::: Stored data

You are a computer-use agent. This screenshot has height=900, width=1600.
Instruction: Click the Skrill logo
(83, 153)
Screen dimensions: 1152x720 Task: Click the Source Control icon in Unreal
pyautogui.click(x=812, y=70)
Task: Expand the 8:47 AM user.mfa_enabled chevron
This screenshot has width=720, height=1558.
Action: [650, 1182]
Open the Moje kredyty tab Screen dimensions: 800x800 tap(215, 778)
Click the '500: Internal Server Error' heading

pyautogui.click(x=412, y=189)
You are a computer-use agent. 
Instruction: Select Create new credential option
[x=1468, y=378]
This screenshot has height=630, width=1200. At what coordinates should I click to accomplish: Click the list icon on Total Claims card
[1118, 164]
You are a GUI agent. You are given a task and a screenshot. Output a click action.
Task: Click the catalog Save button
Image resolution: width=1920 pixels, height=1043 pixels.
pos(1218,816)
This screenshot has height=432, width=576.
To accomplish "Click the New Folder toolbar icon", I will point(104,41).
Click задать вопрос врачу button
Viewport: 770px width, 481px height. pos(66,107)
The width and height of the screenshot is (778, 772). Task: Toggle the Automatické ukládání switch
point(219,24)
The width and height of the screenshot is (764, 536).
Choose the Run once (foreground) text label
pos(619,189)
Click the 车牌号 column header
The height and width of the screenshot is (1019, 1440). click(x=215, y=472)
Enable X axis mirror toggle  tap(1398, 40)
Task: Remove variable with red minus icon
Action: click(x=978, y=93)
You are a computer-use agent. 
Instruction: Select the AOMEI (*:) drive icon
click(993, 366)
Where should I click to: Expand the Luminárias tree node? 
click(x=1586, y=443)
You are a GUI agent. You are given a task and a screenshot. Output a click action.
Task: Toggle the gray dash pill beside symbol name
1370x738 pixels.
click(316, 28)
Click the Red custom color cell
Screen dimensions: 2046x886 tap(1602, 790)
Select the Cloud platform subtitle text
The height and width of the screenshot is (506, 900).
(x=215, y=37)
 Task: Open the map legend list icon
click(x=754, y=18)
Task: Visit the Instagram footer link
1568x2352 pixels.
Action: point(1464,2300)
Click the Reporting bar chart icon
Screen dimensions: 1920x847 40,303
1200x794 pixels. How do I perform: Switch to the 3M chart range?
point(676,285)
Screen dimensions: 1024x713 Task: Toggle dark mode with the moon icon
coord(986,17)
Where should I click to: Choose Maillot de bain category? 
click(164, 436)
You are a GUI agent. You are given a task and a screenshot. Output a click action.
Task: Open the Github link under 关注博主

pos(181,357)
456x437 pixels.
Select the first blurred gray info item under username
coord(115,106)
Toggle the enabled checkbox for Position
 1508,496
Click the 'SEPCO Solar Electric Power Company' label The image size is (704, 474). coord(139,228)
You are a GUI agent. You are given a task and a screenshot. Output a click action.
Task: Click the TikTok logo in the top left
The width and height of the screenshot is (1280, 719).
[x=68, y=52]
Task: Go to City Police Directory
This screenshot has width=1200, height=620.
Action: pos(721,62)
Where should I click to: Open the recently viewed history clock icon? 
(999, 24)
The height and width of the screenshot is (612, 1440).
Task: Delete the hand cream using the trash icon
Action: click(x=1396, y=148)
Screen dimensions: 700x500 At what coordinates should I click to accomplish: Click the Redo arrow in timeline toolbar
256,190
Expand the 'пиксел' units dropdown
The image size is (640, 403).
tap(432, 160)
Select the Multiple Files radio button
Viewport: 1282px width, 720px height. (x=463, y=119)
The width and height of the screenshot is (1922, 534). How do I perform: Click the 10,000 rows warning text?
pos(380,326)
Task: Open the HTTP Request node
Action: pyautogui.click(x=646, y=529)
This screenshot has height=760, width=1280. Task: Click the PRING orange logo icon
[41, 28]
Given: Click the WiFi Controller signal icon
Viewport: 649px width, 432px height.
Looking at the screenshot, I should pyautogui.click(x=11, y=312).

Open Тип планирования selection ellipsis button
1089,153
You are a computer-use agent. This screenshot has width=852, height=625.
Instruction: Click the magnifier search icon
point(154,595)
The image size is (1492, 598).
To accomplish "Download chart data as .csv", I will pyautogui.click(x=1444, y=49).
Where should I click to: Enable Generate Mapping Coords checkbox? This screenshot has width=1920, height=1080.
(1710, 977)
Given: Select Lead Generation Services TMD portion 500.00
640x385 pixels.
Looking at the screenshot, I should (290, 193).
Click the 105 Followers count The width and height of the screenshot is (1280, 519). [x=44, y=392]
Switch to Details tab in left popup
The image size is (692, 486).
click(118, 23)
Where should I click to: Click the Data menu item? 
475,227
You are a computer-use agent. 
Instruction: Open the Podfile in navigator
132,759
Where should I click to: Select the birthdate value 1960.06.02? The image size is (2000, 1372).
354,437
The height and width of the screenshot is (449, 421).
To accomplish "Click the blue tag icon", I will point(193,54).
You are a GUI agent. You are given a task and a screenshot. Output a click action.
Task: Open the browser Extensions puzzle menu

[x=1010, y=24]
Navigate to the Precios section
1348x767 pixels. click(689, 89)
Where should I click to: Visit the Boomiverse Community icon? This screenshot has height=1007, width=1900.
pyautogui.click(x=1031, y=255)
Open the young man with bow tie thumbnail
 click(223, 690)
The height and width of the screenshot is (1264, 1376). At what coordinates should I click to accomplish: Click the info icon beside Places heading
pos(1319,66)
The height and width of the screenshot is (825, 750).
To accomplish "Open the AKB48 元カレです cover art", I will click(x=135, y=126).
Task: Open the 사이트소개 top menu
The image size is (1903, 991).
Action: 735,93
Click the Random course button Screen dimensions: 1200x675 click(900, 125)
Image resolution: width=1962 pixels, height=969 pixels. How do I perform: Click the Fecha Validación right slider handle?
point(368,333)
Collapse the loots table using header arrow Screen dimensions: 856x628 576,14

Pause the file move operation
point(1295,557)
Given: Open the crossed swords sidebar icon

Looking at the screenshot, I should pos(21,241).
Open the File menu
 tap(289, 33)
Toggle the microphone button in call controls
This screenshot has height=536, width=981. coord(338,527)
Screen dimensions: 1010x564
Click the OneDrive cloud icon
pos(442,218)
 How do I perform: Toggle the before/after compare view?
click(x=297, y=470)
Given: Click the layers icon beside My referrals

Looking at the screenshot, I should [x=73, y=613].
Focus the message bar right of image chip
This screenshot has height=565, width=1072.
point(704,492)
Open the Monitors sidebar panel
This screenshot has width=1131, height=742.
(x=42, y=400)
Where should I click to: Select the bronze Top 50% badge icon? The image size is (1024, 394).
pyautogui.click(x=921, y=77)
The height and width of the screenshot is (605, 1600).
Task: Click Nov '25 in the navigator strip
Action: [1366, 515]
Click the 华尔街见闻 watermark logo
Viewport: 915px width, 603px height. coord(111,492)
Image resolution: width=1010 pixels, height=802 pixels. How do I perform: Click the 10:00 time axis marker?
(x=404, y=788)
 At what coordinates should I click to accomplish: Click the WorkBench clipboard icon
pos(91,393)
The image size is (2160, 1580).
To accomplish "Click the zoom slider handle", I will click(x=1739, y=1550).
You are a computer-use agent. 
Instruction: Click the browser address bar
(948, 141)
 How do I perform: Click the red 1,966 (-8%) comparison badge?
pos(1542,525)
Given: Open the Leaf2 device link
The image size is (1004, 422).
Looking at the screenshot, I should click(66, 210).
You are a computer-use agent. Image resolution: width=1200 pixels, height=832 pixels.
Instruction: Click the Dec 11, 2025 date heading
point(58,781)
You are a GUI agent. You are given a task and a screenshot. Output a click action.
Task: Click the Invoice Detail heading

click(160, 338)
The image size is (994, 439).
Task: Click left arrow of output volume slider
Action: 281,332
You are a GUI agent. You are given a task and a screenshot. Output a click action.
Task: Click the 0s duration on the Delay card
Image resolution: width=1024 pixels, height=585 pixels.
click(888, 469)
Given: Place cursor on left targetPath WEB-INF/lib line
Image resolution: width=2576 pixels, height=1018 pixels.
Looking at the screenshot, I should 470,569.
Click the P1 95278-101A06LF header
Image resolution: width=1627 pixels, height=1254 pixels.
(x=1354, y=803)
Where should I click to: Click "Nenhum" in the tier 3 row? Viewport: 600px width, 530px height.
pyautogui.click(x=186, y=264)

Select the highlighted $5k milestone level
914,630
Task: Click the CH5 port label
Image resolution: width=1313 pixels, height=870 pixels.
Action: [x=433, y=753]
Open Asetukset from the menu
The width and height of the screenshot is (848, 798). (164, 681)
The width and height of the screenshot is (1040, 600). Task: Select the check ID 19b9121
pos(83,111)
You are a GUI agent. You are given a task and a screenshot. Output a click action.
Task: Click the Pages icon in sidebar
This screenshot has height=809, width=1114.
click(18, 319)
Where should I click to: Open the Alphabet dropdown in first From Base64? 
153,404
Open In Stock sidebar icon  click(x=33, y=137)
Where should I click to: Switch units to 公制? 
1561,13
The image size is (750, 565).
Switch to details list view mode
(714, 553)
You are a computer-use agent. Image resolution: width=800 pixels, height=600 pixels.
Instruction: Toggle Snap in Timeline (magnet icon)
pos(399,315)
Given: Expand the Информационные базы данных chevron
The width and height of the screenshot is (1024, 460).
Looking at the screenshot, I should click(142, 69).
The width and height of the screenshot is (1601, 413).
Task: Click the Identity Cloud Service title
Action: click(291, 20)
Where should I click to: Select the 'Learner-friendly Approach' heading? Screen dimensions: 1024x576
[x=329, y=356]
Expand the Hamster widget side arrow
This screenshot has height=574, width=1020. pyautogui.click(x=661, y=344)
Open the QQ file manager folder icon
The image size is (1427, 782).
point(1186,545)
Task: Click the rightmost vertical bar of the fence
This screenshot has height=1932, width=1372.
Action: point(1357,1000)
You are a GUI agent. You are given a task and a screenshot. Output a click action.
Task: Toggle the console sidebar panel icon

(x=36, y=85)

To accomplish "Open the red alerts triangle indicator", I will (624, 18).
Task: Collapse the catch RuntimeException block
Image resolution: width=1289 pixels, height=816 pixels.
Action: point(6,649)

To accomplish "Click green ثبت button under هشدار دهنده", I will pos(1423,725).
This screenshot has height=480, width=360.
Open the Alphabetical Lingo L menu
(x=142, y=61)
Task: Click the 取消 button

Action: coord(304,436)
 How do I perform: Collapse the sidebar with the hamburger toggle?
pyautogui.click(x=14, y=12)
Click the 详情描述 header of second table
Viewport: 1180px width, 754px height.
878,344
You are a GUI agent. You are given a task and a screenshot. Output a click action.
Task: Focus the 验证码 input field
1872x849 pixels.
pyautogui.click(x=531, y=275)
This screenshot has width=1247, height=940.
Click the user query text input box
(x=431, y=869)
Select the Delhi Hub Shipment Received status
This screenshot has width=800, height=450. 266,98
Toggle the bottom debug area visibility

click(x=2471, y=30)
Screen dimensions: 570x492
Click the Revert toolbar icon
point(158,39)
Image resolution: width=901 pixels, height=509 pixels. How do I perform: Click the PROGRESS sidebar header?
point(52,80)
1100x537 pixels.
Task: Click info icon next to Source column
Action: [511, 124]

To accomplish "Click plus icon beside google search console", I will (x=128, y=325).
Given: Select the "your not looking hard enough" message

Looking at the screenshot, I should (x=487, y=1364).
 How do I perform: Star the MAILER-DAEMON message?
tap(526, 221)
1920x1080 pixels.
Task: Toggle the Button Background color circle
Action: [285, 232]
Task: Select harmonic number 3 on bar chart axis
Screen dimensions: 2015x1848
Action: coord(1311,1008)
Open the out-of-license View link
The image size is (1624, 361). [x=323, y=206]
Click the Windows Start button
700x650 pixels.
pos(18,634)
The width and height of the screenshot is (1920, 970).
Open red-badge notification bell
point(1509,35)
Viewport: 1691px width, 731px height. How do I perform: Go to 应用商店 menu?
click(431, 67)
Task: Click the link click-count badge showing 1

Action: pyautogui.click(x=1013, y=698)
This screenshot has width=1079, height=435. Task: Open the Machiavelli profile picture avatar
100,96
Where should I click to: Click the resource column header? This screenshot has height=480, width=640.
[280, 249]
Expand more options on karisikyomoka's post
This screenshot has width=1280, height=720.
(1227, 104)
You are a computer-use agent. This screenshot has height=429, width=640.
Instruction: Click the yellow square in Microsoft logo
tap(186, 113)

::::::

Exercise aim
Rewrite only the data from the line with "Click the 车牌号 column header" to the line with "Action: click(x=978, y=93)", replacing "column header" with "column title" and changing nothing else.

Output
Click the 车牌号 column title
The height and width of the screenshot is (1019, 1440). click(x=215, y=472)
Enable X axis mirror toggle  tap(1398, 40)
Task: Remove variable with red minus icon
Action: click(x=978, y=93)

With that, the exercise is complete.